PT-PBL usually occur late after transplantation (median 96 months; range, 2-360 months)2,14 and are more frequent in males and in recipients of heart and kidney allografts,2,3,12,14 which was also true in our series. However, in contrast to a predominance of skin and lymph node involvement described previously,2,3 we noted a high frequency of intestinal disease (55%), with primary skin involvement observed in only 18% of patients. In addition to the oral cavity, the gastrointestinal tract is also a frequent site for HIVrelated PBL.3
Age, stage, and nodal involvement influence the prognosis of PBL, which is typically poor,12 although long survival, as observed for some of our PT-PBL patients, has been reported previously.2 In contrast to Zimmermann et al., we did not observe that patients with EBV– PT-PBL or PBL harboring MYC and/or IGH rearrangements had a worse prognosis.14 We could not determine any correlation between patients’ outcome and particular functional groups of mutations or mutational burden, although most had stage IV disease.

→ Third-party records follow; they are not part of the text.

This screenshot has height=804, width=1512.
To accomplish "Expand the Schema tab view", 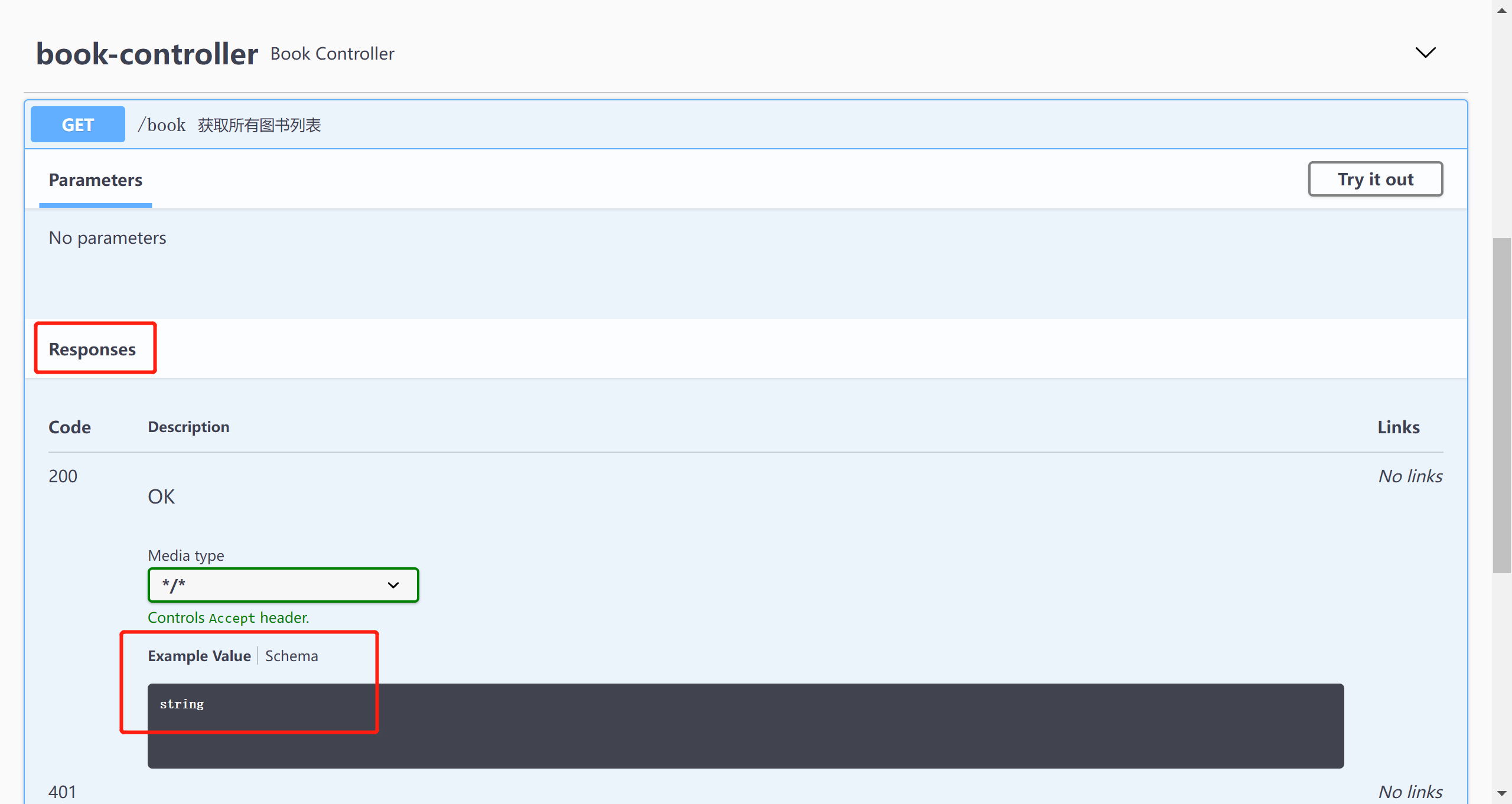I will coord(292,655).
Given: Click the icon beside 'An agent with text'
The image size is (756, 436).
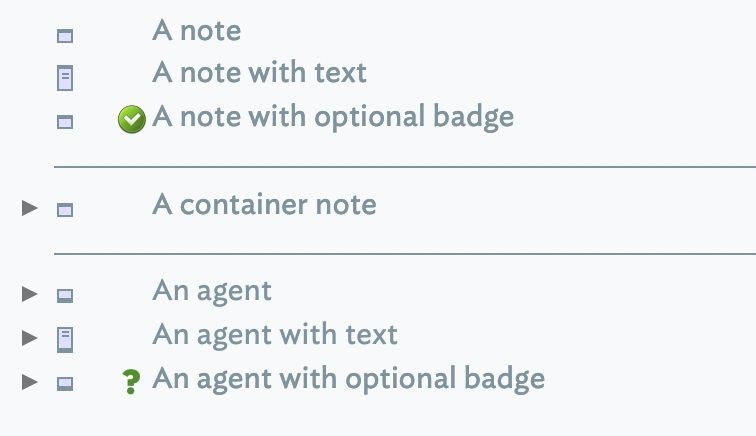Looking at the screenshot, I should click(65, 338).
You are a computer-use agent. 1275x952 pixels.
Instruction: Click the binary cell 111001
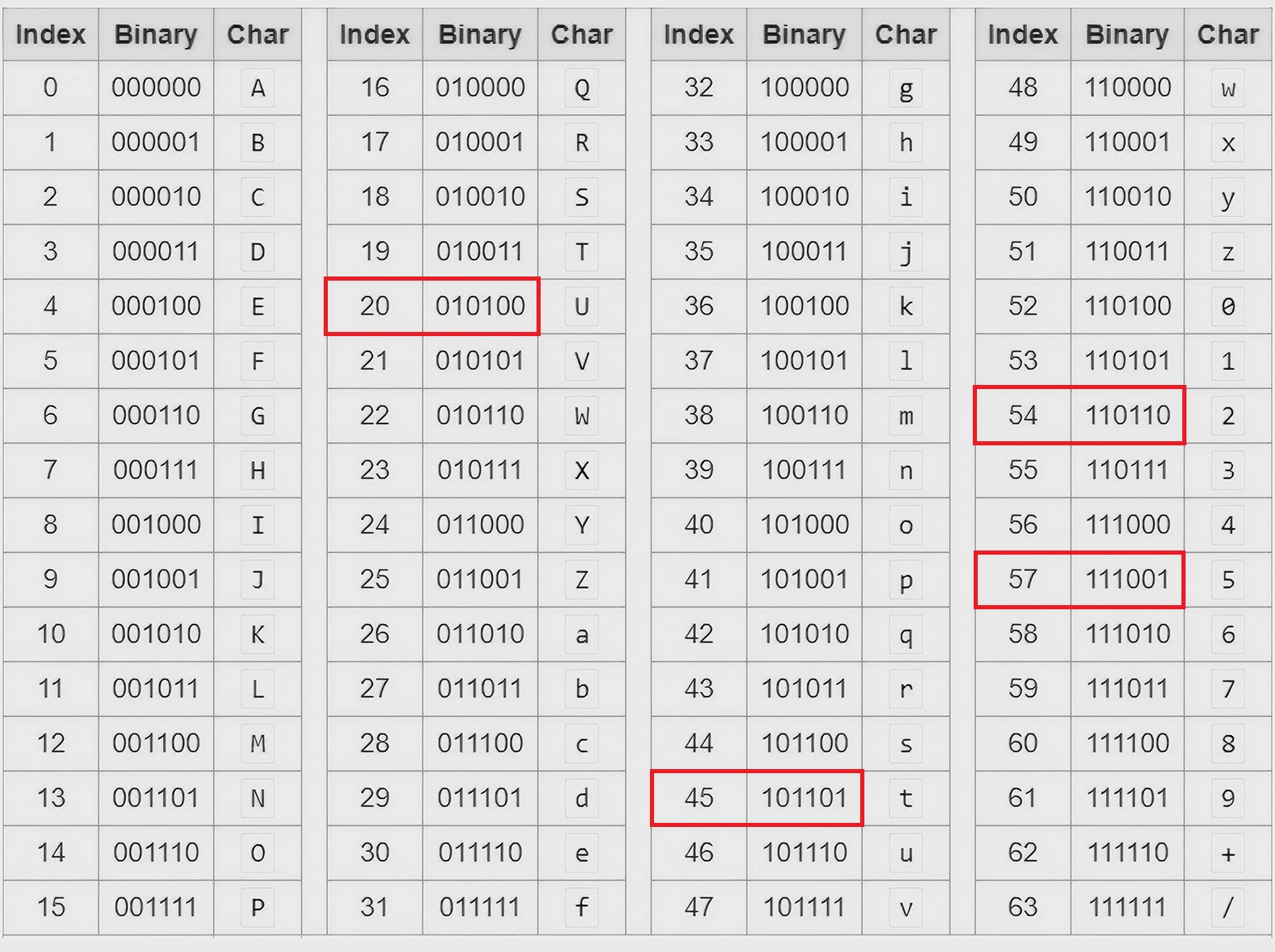click(1127, 579)
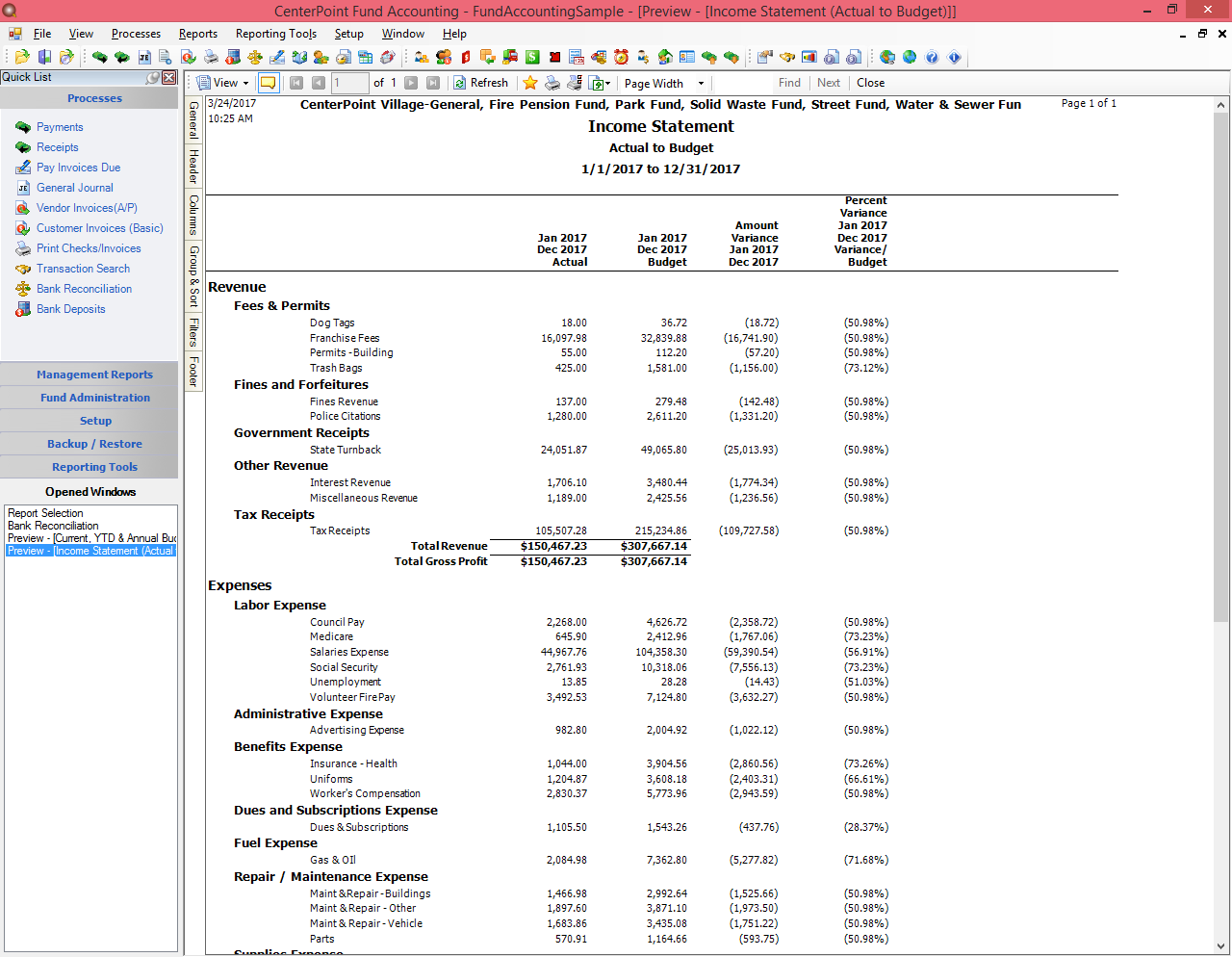Open Payments from the Quick List

click(x=60, y=126)
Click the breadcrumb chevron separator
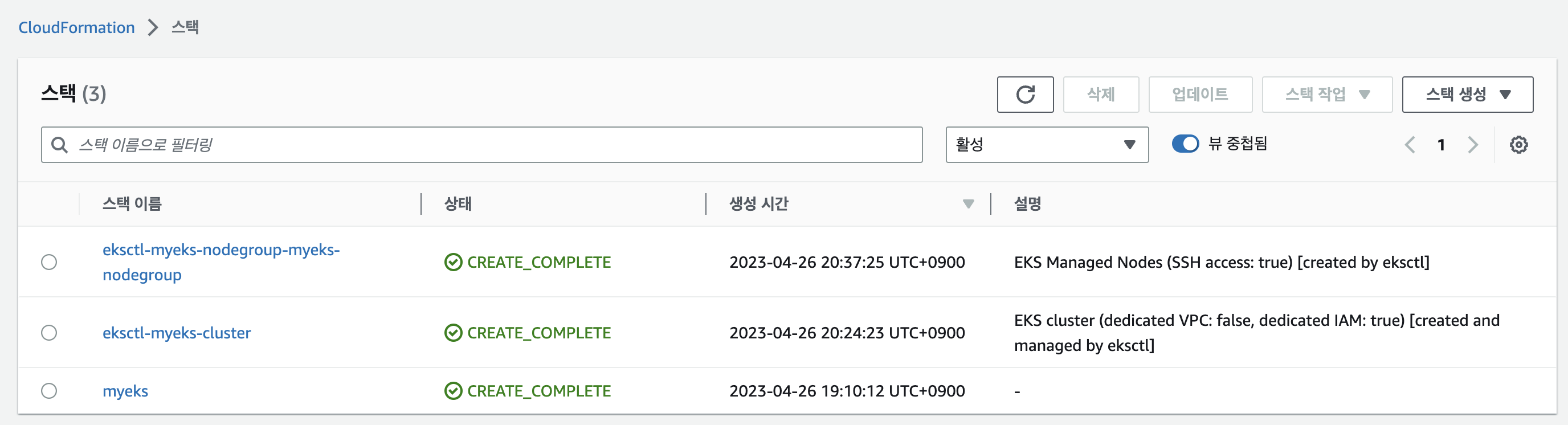Screen dimensions: 1568x425 pos(153,27)
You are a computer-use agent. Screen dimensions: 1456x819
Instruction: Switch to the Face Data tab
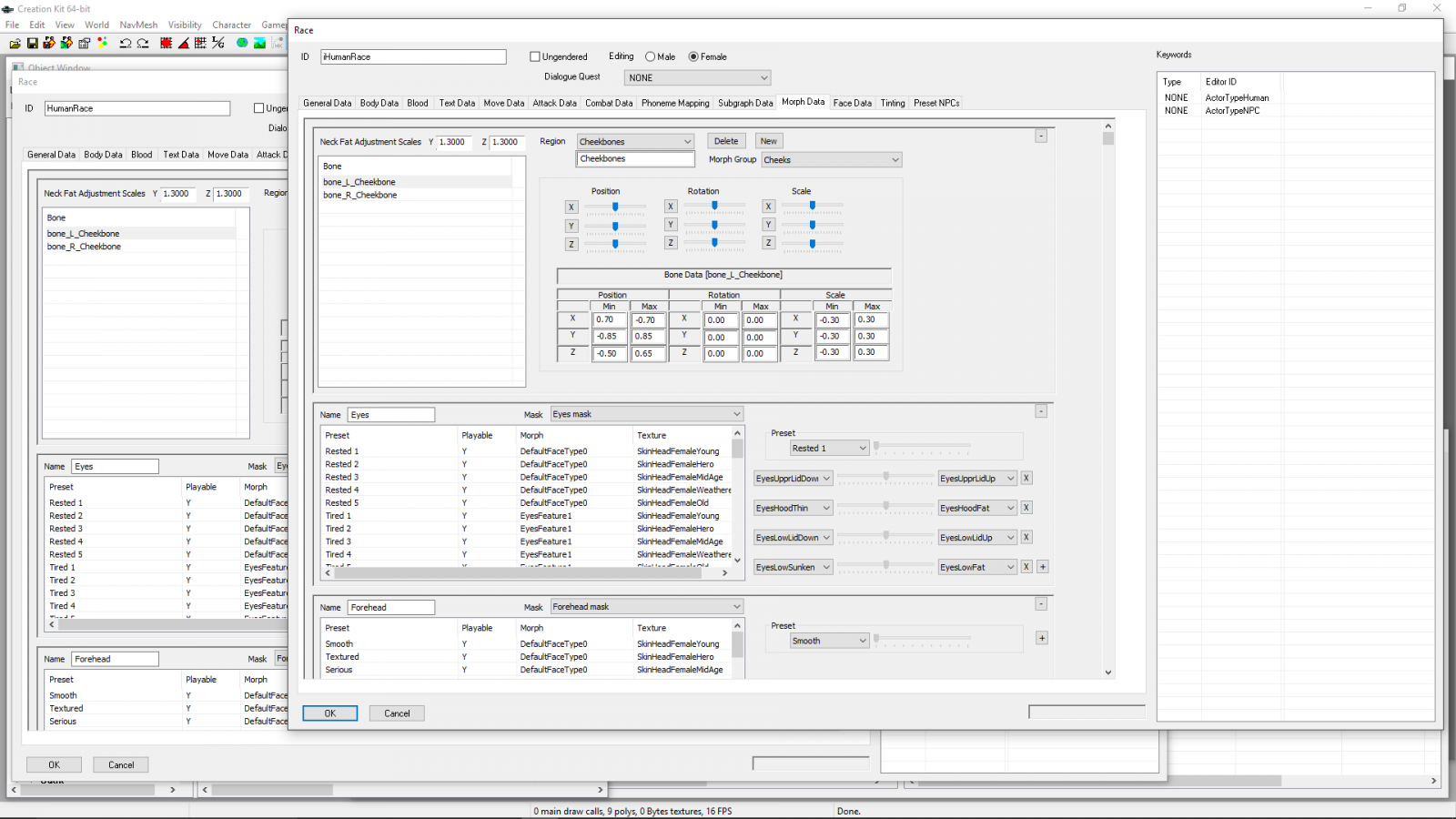[852, 103]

Most patients in our cohort received lymphoma-directed therapies using conventional chemotherapy and/or radiotherapy. However two patients, including one who is still alive, also received bortezomib, a proteasome inhibitor frequently used to treat MM, which, in combination with lymphoma regimens, has been shown to be effective in treating PBL.3
In summary, our study is the first to investigate the genetic landscape of PT-PBL, revealing recurrent mutations in epigenetic modifiers and DNA damage response and repair, MAPK, JAK/STAT, NOTCH, and immune surveillance pathway genes. The observed genomic alterations overlap those reported for HIV-related PBL as well as subtypes of immunocompetent DLBCL and MM. Our findings reiterate the phenotypic heterogeneity of this rare type of PTLD, provide novel insights into PT-PBL biology and identify pathways amenable to targeted therapies.